The locus coeruleus is a tiny structure in the brainstem and difficult to visualize, but at the same time it is important for Alzheimer’s disease as it is the first site of tau accumulation and modulates various cognitive functions and behaviours. The researcher optimized a specific method to obtain good brainstem contrast from 3T MR images. Using these existing high-resolution images, the locus coeruleus could be identified in healthy older individuals, healthy younger individuals, patients with (prodromal) AD. The researcher demonstrated that lower integrity of the locus coeruleus was associated with tau accumulation similar to the autopsy staging work (Objective 2). In addition, greater cortical tau accumulation was associated with greater neuronal activity in the locus coeruleus, indicating that the mechanisms underlying the earliest tau propagation may be related to synaptic function and functional connectivity (Objective 1). Finally, the researcher was able to relate changes in locus coeruleus integrity to greater cognitive decline in the context of Alzheimer’s disease, confirming its relevance to both the pathology and symptomatology (Objective 3).Furthermore, the researcher investigated patterns in tau and Aβ along the lifespan by looking at asymmetry in both proteins. Understanding asymmetry patterns of Aβ or tau can increase our knowledge of the biological mechanisms underlying clinical variability in AD. The researcher found that with greater age asymmetry in Aβ and tau showed a frontal right-bias and posterior left-bias (Aim 1). Interestingly, these patterns are consistent with the functional specialization of the brain. In addition, the researcher observed that greater covarying asymmetry between Aβ and tau in temporal regions is negatively associated with amyloid-related memory performance, consistent with the functional specialization of the temporal lobe (Aim 3). The results were presented at the AAIC in 2018 and 2019; HAI 2020; Charles River Association for Memory Meeting in 2019; Locus coeruleus imaging 2019. Knowledge was disseminated via interviews, a Dutch summary for psychiatrists, educational evenings for the general population and study participants; workshops for students and two manuscripts are submitted for publication (one more in preparation).

The researcher was able to incorporate analyses that were initially considered as future perspectives (locus coeruleus activity during a face-name association task). These analyses provide a good opportunity to replicate and validate the initial findings using a different method. The researcher also expanded her training goals of learning PET processing and analyses to include the FDG-tracer.
The results of this project do contribute to the cumulative conclusion in the field that Alzheimer’s disease is a complex disease, most likely finding its origin early in life and with many biological factors interacting.In addition, these findings suggest that locus coeruleus imaging may be a promising marker of Alzheimer's disease related processes. At a societal level, this is important as the Alzheimer field is moving to earlier intervention, which requires good markers that can predict who is likely to progress.

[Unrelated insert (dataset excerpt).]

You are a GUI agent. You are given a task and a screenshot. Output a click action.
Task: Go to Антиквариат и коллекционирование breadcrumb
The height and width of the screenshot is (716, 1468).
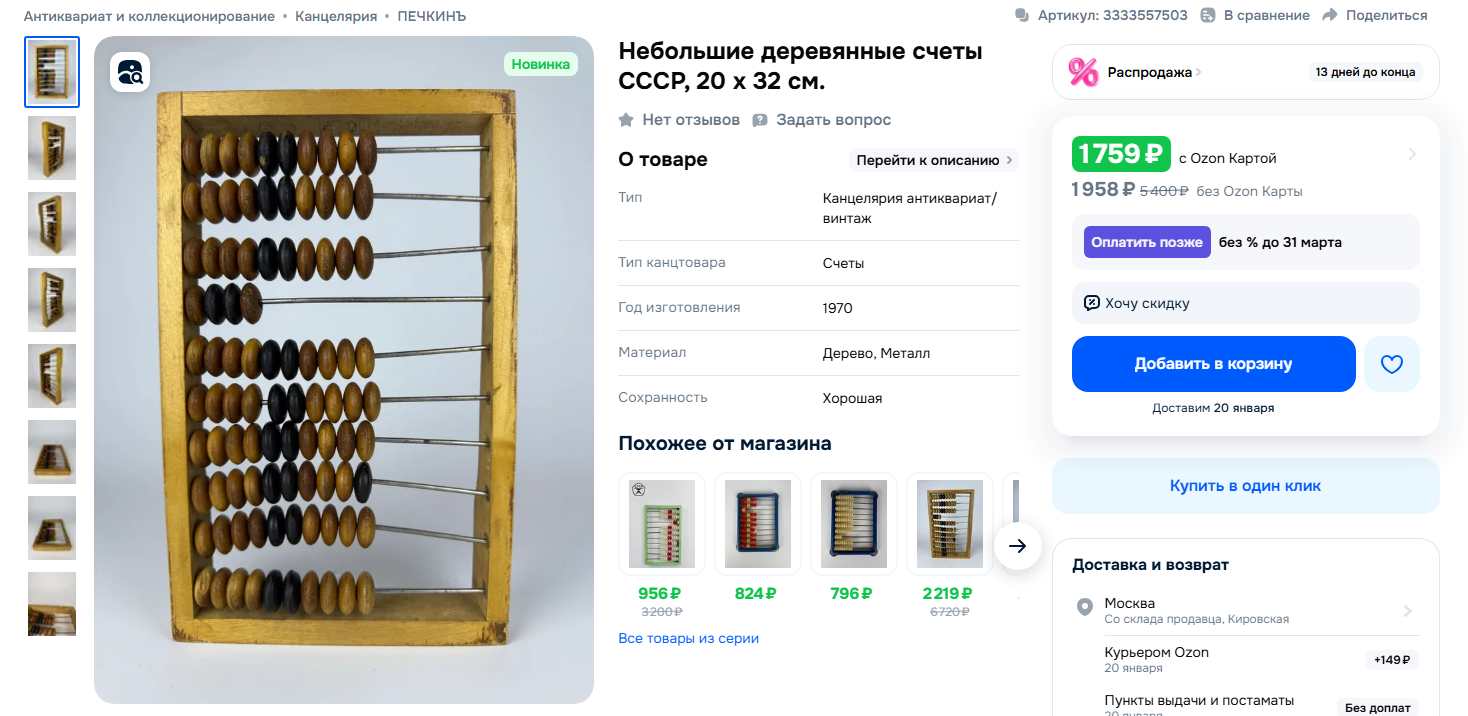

The researcher has achieved all training objectives, is actively working on transferring knowledge to Europe through workshops with junior researchers, publications and organising a world-wide professional interest area in locus coeruleus imaging. In the Netherlands, she is currently supported by intramural support and Alzheimer Nederland, allowing her to run a large-scale study combining novel MRI-methods with biomarker data.